If my aunty had balls she'd be my uncle.
The point is that religion
has had so much influence over society, particularly it's morality, and this is why atheists like Marx, Lenin, Nietzsche, Feuerbach, Schopenhauer, etc. considered the implications of their belief that there was no God within their philosophies and moralities.
Our belief systems are as much comprised as what we reject or are against, as what we are in favour of. Believing there is no god is not an inert, monadic, belief that exists in a vacuum, but something that may forms
part of much broader worldview.
It's all very well documented if you care to actually use your 'questioning mind'...
It doesn't mean 'atheism is evil' (I'm an atheist after all), or "mere disbelief in god makes you kill people", it's just a very well documented historical fact that many people have long considered the philosophical implications of their belief that there is no god or higher power. Is that really so hard to grasp?
You are right, it was not about a 'lack of belief' but a very strong belief that there is no god. Marx, Lenin, Trotsky, Stalin et al did not have a 'lack of belief'.
Lenin: "
Atheism is a natural and inseparable part of Marxism"
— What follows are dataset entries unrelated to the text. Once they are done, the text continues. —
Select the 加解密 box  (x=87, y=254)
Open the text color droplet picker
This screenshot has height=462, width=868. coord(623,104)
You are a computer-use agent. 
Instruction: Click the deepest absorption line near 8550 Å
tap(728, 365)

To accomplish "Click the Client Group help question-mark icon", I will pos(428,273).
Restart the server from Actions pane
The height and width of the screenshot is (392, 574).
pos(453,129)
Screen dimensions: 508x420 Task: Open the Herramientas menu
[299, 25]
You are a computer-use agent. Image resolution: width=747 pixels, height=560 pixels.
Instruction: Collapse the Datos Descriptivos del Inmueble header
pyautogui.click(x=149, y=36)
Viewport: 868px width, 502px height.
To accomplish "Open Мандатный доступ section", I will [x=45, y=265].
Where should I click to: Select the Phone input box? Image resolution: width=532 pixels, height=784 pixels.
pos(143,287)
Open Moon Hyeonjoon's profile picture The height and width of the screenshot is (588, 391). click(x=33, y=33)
Was he not explicit enough? Or are you saying you know more about Lenin's thoughts than Lenin did? Or are you saying it was just state propaganda? Or...?
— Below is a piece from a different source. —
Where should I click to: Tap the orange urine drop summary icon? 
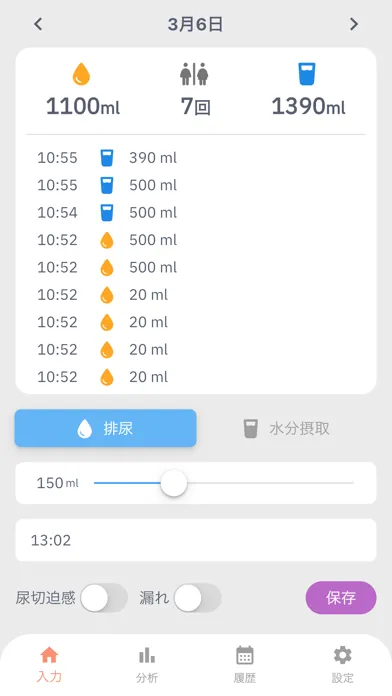81,74
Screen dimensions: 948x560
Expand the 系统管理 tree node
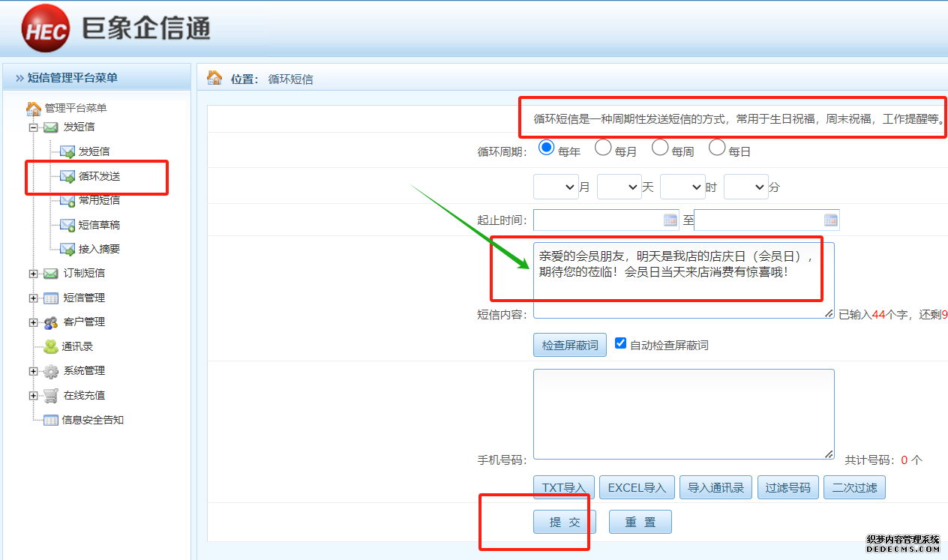[x=33, y=371]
NI Bukharin and E Preobrazhensky: The ABC of Communism: "Many weak-kneed communists reason as follows: 'Religion does not prevent my being a communist. I believe both in God and in communism. My faith in God does not hinder me from fighting for the cause of the proletarian revolution.'
This train of thought is radically false. Religion and communism are incompatible, both theoretically and practically."
Still too esoteric?
Marx (writing 70 years before the Russian Revolution in an unpublished philosophical text called 'Critique of Hegel's Philosophy of Right' thus obviously not state propaganda): "
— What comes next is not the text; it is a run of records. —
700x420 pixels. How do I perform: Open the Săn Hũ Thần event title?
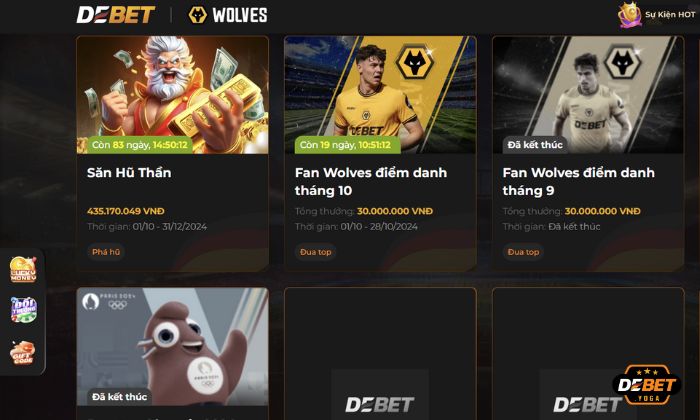tap(129, 173)
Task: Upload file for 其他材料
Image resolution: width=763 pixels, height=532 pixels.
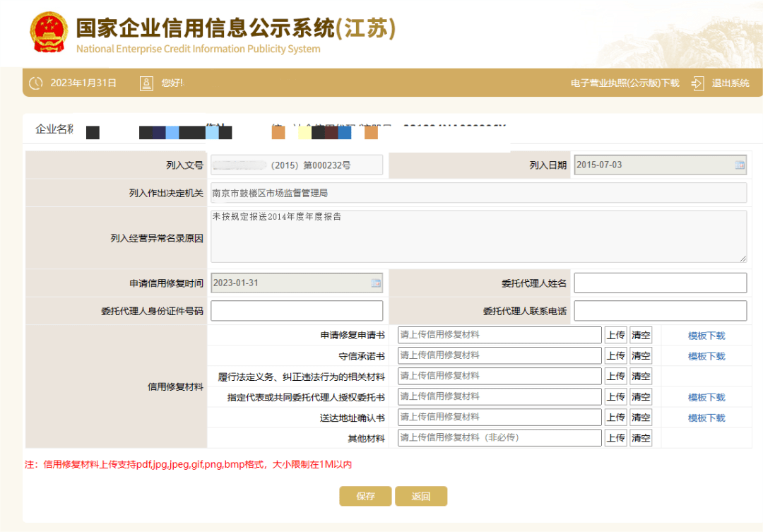Action: click(x=615, y=437)
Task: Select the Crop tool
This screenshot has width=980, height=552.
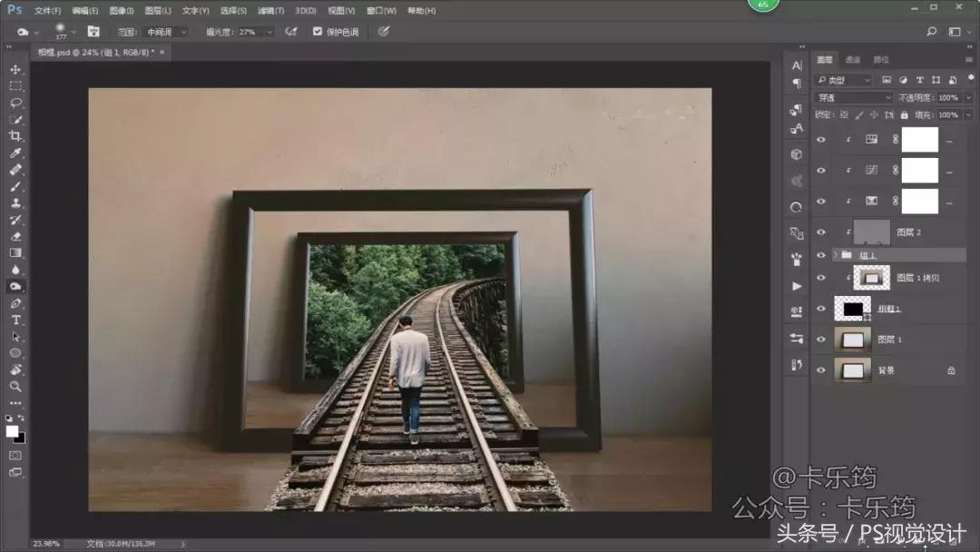Action: click(15, 136)
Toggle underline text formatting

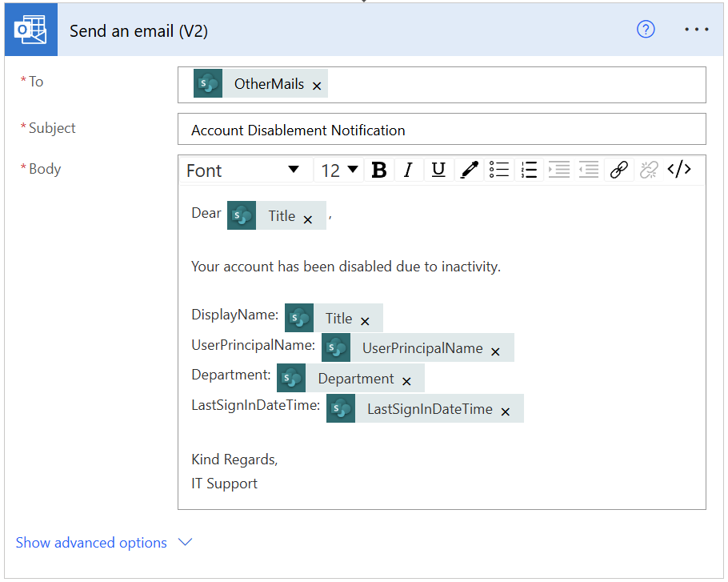click(438, 170)
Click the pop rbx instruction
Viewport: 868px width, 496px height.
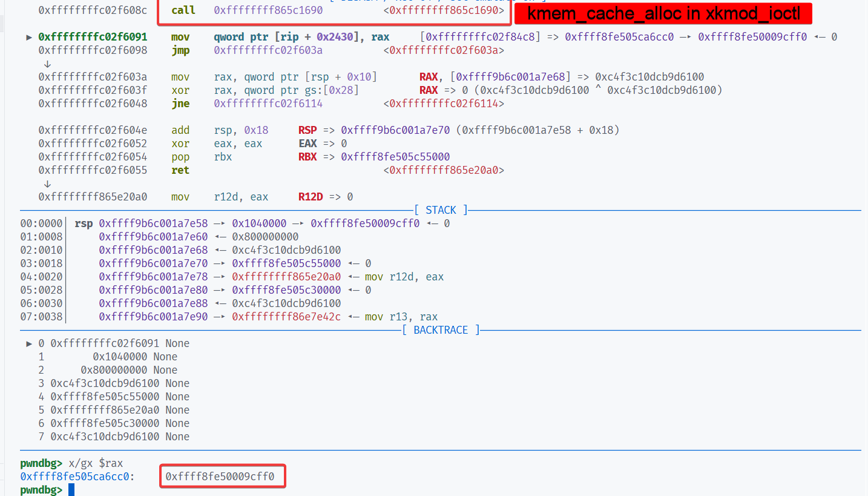click(x=202, y=157)
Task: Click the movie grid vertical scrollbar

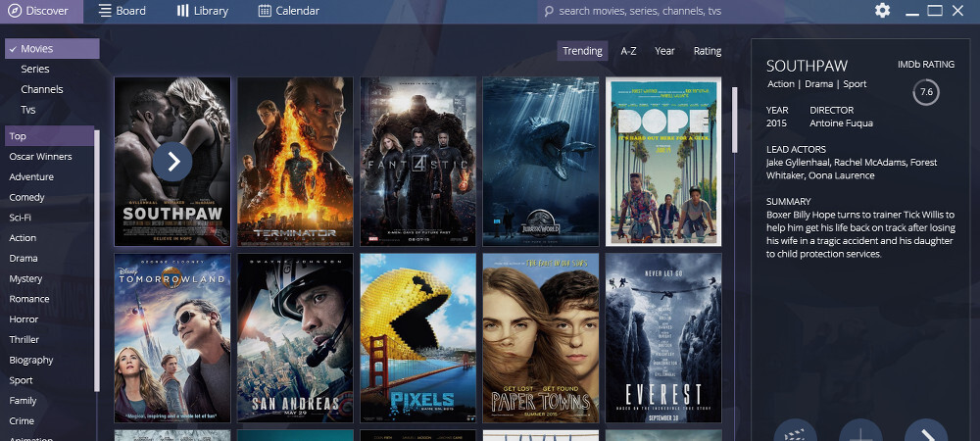Action: click(x=735, y=120)
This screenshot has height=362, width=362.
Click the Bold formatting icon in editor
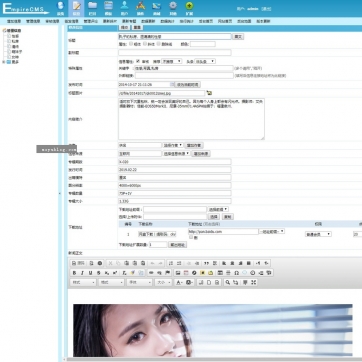point(74,273)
The criticism of religion leads to the doctrine according to which man is, for man, the supreme being; therefore it reaches the categorical imperative of overthrowing all relationships in which man is a degraded, enslaved, abandoned, contemptible being...
The abolition of religion as the illusory happiness of the people is the demand for their real happiness. To call on them to give up their illusions about their condition is to call on them to give up a condition that requires illusions. The criticism of religion is, therefore, in embryo, the criticism of that vale of tears of which religion is the halo...
It is, therefore, the task of history, once the other-world of truth has vanished, to establish the truth of this world. It is the immediate task of philosophy, which is in the service of history, to unmask self-estrangement in its unholy forms once the holy form of human self-estrangement has been unmasked. Thus, the criticism of Heaven turns into the criticism of Earth, the criticism of religion into the criticism of law, and the criticism of theology into the criticism of politics."
QM: DisBeliEf iN GoD WasN't EssEntiAL tO tHe SyStEm
It wasn't just some sneaky ruse to reduce the power of a competitor, it was based on
one of the fundamental tenets of a philosophy articulated long before there was even a Communist Party, never mind an actual government. Again, it's not hard to grasp, they weren't exactly secretive about it.
If your mind is even remotely questioning, you might want to question why it is that so many of these key Marxist figures explicitly view disbelief in god as a fundamental
component of
their belief system while you insist it is purely incidental despite not being particularly well versed in the subject.